_Problem details_
Quote word for word the lines starting at the line with "The width and" and ending at the final line of the entries. Leave out any pictures.

_Recorded information_
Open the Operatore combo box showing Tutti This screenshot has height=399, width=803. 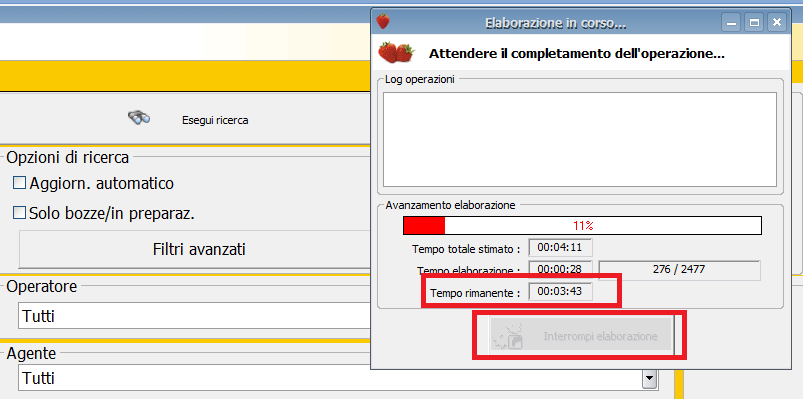[195, 316]
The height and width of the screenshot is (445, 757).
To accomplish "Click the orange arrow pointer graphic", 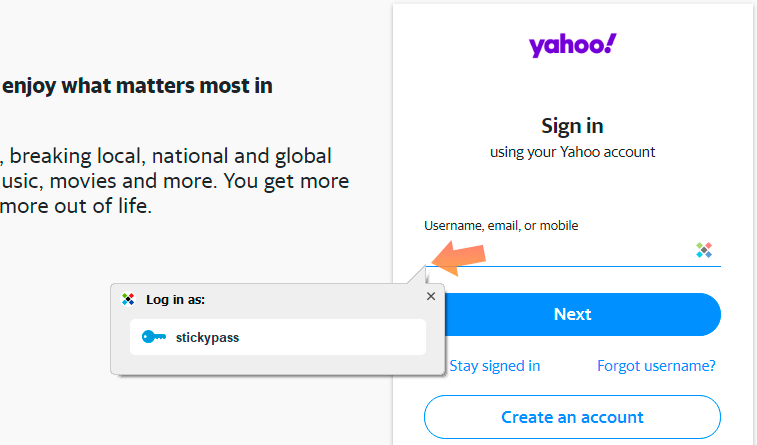I will pos(458,258).
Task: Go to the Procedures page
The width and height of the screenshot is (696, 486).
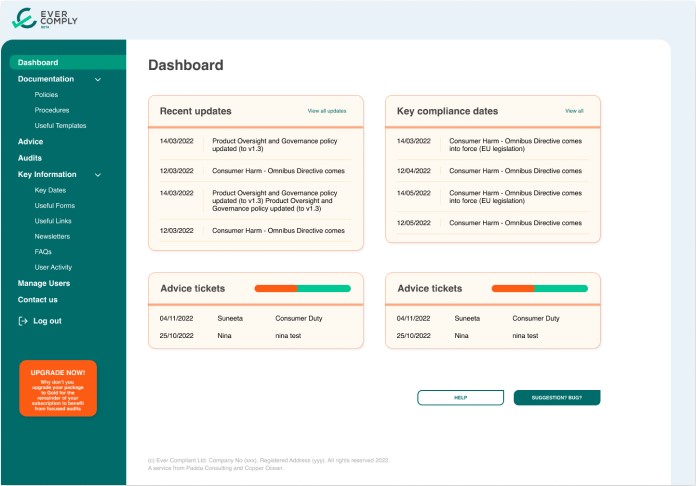Action: click(52, 110)
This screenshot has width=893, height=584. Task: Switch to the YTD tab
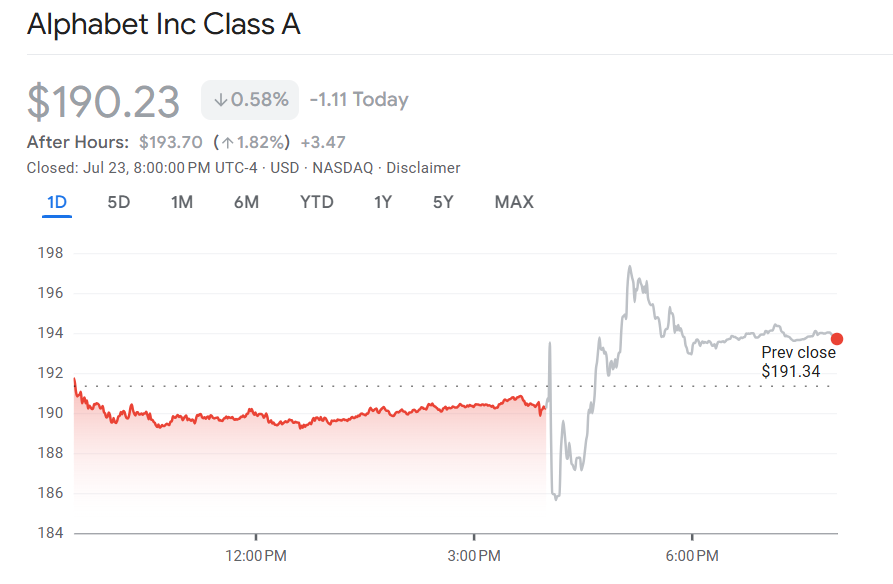[x=317, y=202]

_Answer space_
The width and height of the screenshot is (696, 486).
Action: click(52, 110)
This screenshot has width=893, height=584. Task: Switch to the YTD tab
[x=317, y=202]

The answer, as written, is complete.